Sotto questa qualifica cadevano non solo i ladri, le prostitute, ma anche chi esercitava certi mestieri che potevano essere occasione di disonestà: pastori, conciatori di pelle, asinai, artigiani in genere, ecc. Quanti esercitavano questi mestieri erano equiparati agli schiavi, in pratica erano privati dei diritti civili e politici. Gesù si trova a mensa con i peccatori e i pubblicani nella casa di Levi. L’aspetto scandaloso e provocante della scena è rilevato da Marco, perché richiama quattro volte l’equivoca compagnia di Gesù. Comprendiamo allora la mostruosità del gesto di Gesù che chiama al suo seguito un pubblicano e solidarizza con i peccatori.

Levi spalanca letteralmente le porte della propria casa (parafrasando il gesto, non è possibile iniziare un cammino di sequela con Gesù con l’antifurto). L’invito a cena è l’evidente celebrazione dell’incontro col ritorno alla Vita. Non si tratta sicuramente di una cena romantica ed esclusiva tra Gesù e Levi, “molti pubblicani e peccatori si misero a mensa insieme”. La gioia di chi ha ritrovato la Vita, non può essere contenuta, deborda e genera anche disappunti perché supera i paradigmi stagnanti, adottati da chi non hanno speranze e desidera perpetuare il passato. Gli scribi dei farisei vedendo il banchetto criticano aspramente Gesù ed i suoi discepoli perché mangiano insieme ai peccatori.

Essi però sono semplicemente degli spettatori della cena, non vi partecipano e tentano di danneggiarla pesantemente. Sono persone che si fermano alla “buccia della vita” (esteriorità), che non giungono alla “polpa” (interiorità) e pretendono che tutti si blocchino senza assumersi responsabilità di proposte. Ecco perché Gesù sentenzia contro di loro: “Non hanno bisogno del medico i sani, ma gli ammalati…” Similmente Gesù è come un medico che indica ai pazienti le terapie mediche nei momenti in cui si sentono malati, ma soprattutto nei programmi di prevenzione, in pratica quei casi il cui il medico offre alla persona un bagaglio di conoscenze ( il Vangelo) per comprendere il proprio stato di salute, così da riconoscere la malattia quando è presente ed i benefici della guarigione quando si manifesta (conversione).

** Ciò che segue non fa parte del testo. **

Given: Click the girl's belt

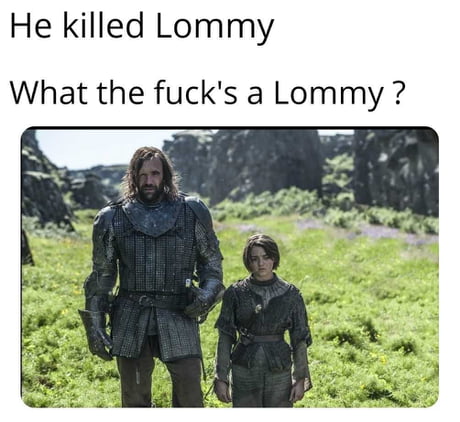Looking at the screenshot, I should tap(261, 338).
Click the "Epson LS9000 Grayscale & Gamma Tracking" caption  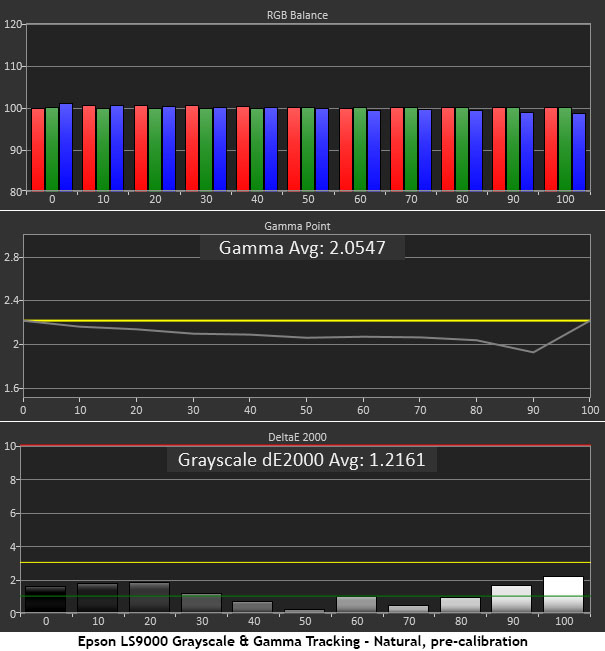click(x=302, y=640)
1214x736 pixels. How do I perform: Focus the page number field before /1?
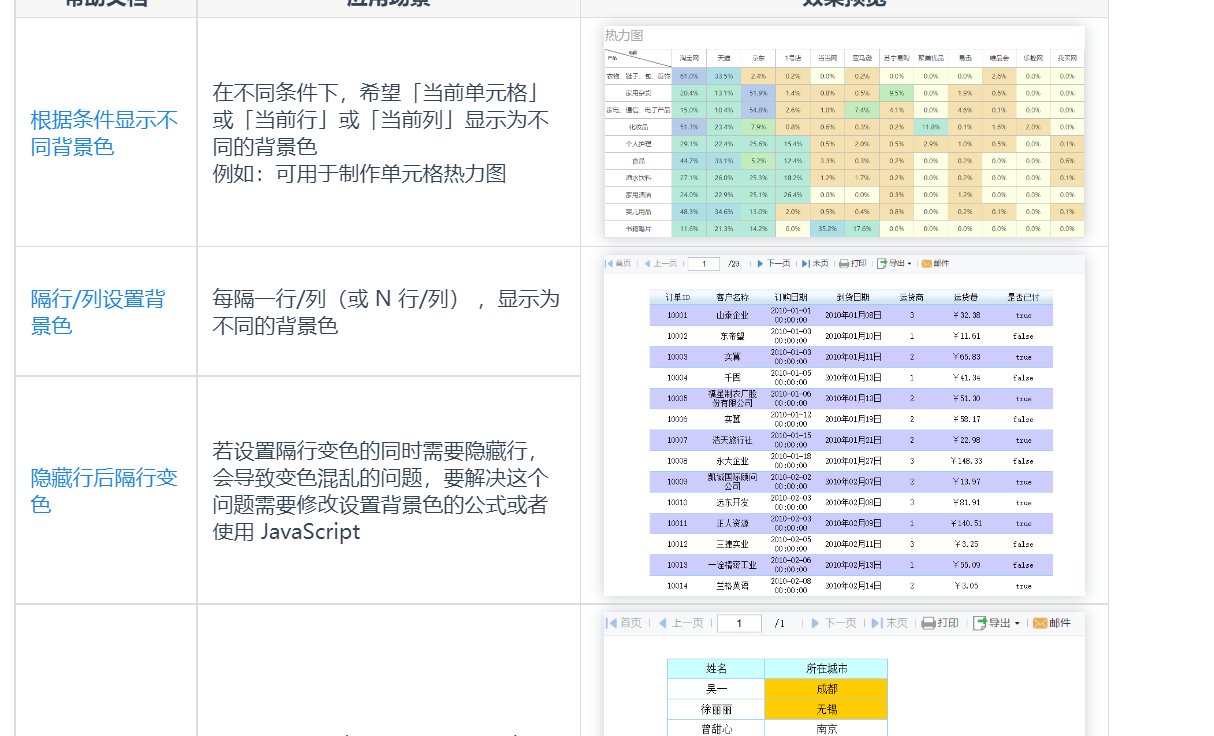tap(739, 623)
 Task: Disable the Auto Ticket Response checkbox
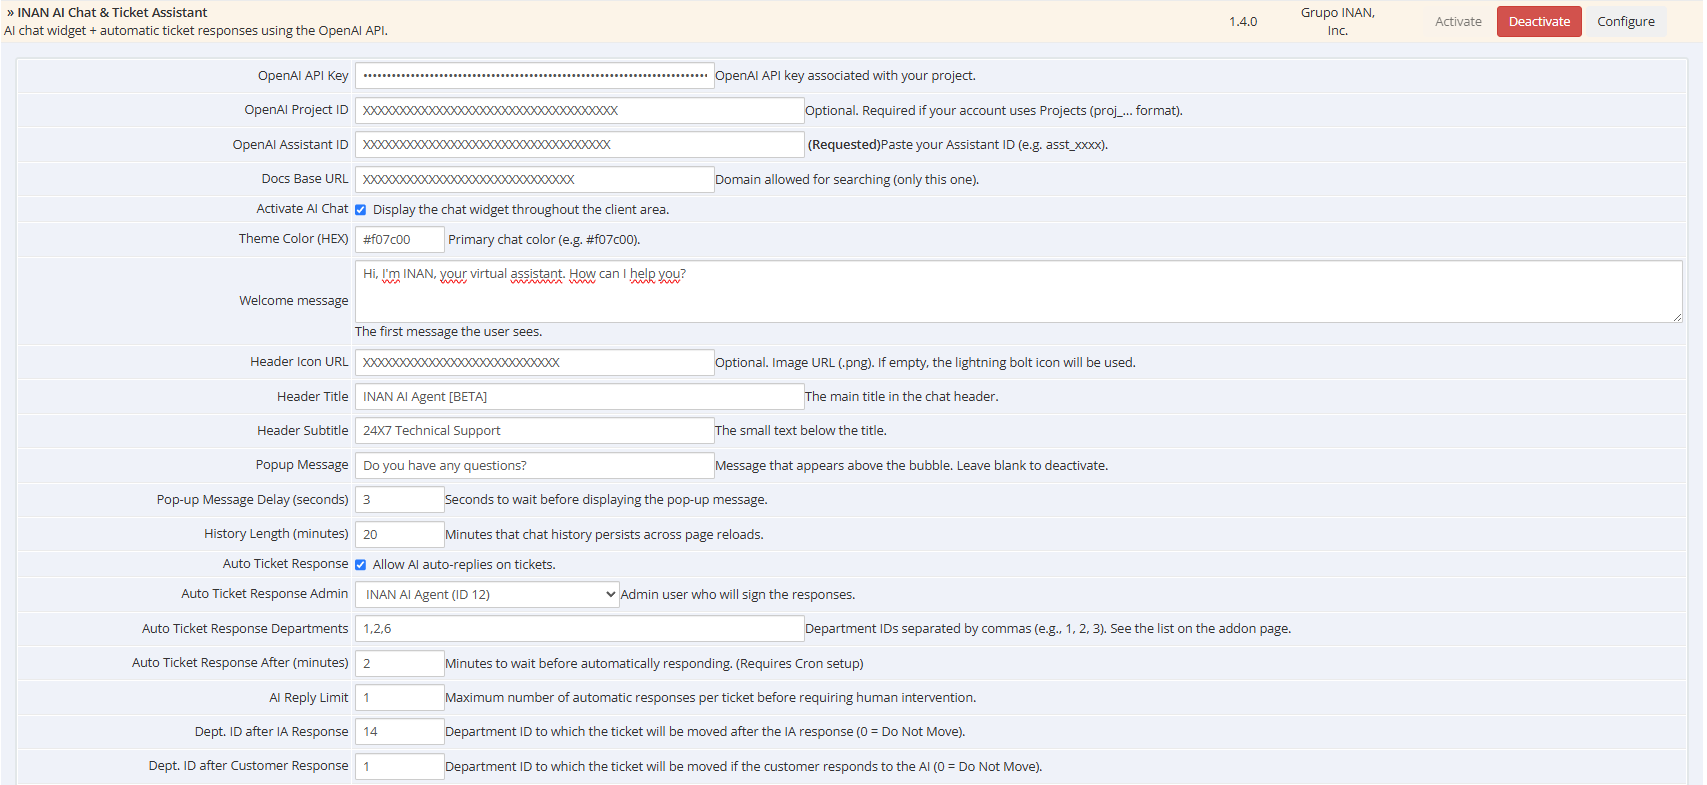coord(361,565)
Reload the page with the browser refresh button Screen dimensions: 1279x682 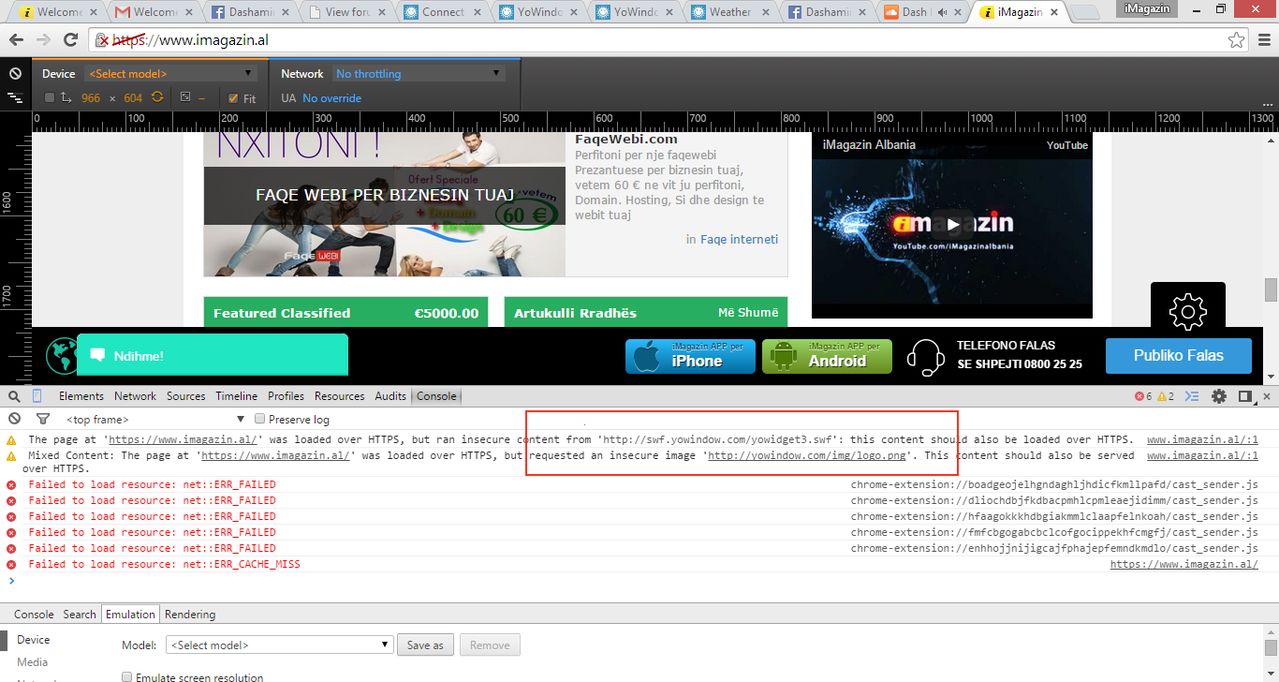click(x=70, y=41)
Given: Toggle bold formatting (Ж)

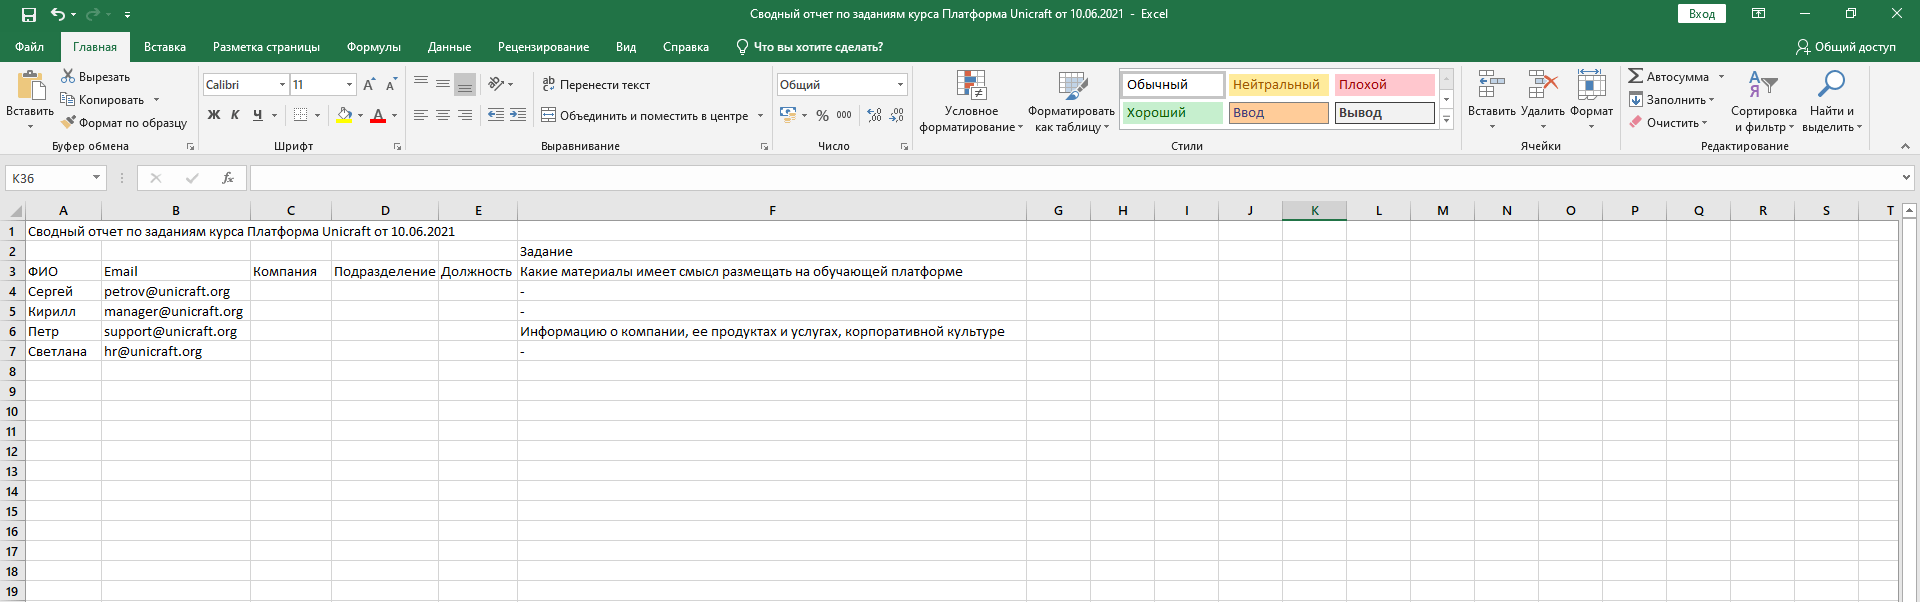Looking at the screenshot, I should point(214,116).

E’ necessario riconoscersi peccatori e bisognosi, per potere incontrare Gesù; altrimenti si è così indipendenti da essere estranei anche a se stessi, e non sentiamo il desiderio di crescere e comprendere la Vita che il Signore Gesù ha posto in noi fin dall’inizio dei tempi. Gesù finisce la cena motivando una volta di più la ragione dell’Incarnazione e così il suo schieramento dentro la storia: dalla parte dei poveri e della conversione del peccatore, non della sua morte.